== EXERCISE BRIEF ==
Word for word, set down every line of the entries below from the line with "Task: Choose the DCO-2 noise waveform icon" to the line with "Given: Click the blue", including both, and no other line.

----- DATA FOR ANALYSIS

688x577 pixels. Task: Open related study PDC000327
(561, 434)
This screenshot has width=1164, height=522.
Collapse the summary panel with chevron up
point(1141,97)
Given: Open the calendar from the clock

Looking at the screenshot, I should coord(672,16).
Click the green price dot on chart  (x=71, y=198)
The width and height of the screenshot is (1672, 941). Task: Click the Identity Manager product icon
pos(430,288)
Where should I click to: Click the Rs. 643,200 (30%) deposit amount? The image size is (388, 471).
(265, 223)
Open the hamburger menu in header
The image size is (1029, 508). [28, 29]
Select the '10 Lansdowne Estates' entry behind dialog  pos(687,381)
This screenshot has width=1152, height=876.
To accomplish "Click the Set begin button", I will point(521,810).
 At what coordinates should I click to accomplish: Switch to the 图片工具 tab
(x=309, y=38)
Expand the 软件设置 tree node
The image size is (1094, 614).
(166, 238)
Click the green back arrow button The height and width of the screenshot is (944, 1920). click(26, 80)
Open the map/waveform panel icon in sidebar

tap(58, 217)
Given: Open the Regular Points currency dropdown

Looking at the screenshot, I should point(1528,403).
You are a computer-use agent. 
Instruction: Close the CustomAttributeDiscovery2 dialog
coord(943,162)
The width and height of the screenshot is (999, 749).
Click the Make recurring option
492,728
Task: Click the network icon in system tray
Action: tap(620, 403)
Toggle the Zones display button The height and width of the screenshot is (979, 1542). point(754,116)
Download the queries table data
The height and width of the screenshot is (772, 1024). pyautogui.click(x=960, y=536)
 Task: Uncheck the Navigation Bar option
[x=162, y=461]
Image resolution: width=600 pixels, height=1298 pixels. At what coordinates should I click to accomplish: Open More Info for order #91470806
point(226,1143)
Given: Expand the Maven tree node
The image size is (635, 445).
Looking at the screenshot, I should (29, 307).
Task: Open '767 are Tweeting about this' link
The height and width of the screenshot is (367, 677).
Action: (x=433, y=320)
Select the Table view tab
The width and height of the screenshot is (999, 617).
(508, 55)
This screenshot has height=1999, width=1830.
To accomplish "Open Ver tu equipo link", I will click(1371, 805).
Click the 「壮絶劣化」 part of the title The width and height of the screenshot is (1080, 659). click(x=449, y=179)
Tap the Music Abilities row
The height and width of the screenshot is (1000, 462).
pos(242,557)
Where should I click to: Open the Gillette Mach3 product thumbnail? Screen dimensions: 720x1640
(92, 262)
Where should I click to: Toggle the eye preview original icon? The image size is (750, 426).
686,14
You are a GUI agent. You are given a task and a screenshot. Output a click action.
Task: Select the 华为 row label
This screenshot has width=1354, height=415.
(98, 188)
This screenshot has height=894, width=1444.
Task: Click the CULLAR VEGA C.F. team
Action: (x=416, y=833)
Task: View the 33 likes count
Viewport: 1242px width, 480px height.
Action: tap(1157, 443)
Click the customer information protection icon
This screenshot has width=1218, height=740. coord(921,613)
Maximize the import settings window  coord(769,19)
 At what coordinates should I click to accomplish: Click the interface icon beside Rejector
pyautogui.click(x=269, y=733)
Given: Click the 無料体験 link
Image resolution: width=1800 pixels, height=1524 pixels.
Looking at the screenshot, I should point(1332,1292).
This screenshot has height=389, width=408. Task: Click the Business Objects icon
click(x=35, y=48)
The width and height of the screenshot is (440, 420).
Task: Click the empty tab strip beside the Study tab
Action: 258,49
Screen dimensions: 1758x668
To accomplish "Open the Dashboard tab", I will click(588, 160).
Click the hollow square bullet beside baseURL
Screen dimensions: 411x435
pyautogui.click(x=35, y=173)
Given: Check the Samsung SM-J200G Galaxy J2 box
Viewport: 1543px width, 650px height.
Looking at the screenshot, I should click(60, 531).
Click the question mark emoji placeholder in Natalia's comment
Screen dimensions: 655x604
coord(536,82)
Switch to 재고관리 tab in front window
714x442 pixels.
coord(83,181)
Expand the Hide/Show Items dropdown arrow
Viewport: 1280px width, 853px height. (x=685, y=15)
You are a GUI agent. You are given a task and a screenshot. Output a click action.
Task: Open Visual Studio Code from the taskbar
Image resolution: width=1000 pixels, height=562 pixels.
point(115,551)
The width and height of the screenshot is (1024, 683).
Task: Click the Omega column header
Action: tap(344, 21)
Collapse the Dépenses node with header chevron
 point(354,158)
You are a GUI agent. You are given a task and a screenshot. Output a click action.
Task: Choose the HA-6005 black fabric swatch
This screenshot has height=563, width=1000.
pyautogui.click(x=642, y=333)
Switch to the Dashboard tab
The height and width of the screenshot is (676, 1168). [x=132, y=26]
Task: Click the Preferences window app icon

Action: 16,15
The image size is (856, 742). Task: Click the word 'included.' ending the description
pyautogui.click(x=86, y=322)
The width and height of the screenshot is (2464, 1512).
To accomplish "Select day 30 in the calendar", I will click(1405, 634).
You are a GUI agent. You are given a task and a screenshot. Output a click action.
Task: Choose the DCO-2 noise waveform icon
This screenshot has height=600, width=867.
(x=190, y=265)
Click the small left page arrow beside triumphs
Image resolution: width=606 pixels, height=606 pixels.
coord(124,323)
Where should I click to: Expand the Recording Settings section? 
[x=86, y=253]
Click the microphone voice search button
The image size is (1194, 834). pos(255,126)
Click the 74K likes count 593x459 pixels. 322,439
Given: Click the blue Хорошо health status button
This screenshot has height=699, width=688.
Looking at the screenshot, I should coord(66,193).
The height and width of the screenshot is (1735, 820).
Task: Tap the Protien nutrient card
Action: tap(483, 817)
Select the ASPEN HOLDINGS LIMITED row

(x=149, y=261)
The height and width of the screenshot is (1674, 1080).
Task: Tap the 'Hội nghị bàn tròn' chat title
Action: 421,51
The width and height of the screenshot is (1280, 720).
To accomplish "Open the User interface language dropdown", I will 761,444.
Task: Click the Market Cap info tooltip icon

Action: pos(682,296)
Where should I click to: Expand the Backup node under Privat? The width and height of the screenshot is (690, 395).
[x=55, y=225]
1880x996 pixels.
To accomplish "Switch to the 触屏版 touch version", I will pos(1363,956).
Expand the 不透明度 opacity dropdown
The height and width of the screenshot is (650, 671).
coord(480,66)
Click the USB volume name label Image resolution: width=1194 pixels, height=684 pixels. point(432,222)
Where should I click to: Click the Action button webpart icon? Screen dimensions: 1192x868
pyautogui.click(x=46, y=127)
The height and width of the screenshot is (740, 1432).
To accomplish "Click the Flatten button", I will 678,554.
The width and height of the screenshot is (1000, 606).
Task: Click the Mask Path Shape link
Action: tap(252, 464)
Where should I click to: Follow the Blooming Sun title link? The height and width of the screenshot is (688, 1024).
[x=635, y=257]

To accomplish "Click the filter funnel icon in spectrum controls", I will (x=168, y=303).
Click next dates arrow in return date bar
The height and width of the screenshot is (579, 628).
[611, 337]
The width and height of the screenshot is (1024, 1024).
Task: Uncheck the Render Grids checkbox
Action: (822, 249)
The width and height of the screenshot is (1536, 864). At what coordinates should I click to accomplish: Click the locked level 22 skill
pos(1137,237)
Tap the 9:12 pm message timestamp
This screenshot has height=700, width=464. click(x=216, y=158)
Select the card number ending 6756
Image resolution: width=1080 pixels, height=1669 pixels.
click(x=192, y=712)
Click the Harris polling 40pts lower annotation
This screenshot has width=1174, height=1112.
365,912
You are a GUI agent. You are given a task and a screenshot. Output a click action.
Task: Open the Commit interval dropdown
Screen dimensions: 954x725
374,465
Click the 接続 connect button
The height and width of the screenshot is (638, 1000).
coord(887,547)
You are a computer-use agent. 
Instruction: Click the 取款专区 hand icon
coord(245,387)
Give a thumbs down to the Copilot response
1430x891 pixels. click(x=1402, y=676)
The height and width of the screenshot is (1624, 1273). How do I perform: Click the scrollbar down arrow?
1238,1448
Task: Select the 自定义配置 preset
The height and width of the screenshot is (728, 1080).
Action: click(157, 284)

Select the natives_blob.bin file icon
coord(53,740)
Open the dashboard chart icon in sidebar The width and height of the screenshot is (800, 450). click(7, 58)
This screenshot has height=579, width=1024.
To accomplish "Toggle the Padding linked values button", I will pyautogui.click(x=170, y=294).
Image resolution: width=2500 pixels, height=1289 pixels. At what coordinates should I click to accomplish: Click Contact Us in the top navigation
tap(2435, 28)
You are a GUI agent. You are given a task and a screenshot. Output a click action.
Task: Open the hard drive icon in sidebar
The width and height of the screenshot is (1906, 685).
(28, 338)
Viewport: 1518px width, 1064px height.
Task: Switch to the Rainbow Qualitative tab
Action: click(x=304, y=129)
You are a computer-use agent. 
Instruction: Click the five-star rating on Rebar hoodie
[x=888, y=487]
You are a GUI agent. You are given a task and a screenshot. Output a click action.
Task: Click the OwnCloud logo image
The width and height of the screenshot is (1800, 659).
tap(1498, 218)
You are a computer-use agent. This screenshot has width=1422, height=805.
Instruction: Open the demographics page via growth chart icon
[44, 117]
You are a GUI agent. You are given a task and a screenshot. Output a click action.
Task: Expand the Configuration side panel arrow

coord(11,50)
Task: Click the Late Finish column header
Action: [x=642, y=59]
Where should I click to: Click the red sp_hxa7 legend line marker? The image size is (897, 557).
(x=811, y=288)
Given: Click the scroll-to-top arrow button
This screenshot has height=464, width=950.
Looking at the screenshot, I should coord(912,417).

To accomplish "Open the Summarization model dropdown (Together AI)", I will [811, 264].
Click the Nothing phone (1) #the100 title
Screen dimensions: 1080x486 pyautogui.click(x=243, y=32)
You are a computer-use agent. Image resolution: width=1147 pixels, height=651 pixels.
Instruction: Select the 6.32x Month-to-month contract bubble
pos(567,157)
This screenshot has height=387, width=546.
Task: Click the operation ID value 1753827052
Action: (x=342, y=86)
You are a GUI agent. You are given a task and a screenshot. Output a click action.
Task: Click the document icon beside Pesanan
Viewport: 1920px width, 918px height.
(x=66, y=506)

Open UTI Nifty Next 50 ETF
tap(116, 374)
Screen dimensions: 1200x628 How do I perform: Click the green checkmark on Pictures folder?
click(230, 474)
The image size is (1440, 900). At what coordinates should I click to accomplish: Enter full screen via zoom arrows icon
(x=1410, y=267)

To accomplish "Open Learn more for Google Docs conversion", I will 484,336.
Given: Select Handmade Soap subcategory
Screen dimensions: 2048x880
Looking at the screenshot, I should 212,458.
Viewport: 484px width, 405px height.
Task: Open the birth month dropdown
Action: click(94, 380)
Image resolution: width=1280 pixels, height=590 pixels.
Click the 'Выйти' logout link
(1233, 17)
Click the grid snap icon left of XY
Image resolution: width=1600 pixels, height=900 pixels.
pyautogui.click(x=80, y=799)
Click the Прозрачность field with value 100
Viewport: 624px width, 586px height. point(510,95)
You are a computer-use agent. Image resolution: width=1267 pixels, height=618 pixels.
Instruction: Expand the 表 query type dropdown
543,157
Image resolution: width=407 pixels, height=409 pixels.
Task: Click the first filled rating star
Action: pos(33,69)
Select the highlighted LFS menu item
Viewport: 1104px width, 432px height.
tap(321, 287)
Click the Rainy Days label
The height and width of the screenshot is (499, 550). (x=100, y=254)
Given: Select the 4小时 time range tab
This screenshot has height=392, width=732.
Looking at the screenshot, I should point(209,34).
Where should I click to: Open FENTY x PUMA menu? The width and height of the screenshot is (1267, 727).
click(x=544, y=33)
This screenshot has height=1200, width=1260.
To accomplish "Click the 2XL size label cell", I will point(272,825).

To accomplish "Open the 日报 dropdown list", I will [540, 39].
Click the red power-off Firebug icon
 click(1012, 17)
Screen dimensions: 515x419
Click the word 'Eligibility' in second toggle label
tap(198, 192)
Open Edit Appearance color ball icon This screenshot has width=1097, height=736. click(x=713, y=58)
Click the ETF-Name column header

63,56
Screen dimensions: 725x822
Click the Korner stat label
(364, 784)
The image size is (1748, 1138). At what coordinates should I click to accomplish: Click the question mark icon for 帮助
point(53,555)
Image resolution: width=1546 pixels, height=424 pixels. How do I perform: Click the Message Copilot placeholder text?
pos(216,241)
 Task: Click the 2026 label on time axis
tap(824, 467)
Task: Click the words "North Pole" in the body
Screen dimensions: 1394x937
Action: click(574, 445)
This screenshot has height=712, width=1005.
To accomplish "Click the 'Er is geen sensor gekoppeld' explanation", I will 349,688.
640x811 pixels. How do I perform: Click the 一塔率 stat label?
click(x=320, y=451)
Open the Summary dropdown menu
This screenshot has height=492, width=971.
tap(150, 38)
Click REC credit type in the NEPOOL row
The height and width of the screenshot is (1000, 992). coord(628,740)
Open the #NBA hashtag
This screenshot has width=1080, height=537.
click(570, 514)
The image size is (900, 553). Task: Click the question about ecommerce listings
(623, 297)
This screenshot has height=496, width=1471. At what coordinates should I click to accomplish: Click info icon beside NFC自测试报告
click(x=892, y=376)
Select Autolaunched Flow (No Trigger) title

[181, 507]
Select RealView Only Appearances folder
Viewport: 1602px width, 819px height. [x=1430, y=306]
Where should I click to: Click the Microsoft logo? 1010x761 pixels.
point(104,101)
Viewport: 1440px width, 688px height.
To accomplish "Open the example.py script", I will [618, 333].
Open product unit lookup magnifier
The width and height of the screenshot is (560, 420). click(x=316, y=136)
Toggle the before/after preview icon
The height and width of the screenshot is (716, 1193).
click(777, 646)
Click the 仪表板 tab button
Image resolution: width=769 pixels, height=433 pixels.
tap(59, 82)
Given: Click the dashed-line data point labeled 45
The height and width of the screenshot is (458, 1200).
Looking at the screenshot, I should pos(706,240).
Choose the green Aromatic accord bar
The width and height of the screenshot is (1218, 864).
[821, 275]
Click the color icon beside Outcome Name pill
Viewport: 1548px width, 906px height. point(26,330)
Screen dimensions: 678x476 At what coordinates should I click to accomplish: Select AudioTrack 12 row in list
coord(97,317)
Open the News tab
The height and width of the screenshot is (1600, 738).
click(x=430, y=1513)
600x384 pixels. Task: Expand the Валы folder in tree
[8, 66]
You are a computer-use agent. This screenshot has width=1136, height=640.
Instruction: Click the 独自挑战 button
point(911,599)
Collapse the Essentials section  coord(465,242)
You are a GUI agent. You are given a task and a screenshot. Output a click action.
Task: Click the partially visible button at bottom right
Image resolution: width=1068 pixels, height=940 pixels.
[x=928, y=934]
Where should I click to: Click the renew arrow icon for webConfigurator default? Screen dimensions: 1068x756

----------

== SOLVED EXERCISE ==
Task: Choose the DCO-2 noise waveform icon
This screenshot has height=600, width=867.
(x=190, y=265)
Click the small left page arrow beside triumphs
Image resolution: width=606 pixels, height=606 pixels.
coord(124,323)
Where should I click to: Expand the Recording Settings section? 
[x=86, y=253]
Click the microphone voice search button
The image size is (1194, 834). pos(255,126)
Click the 74K likes count 593x459 pixels. 322,439
Given: Click the blue Хорошо health status button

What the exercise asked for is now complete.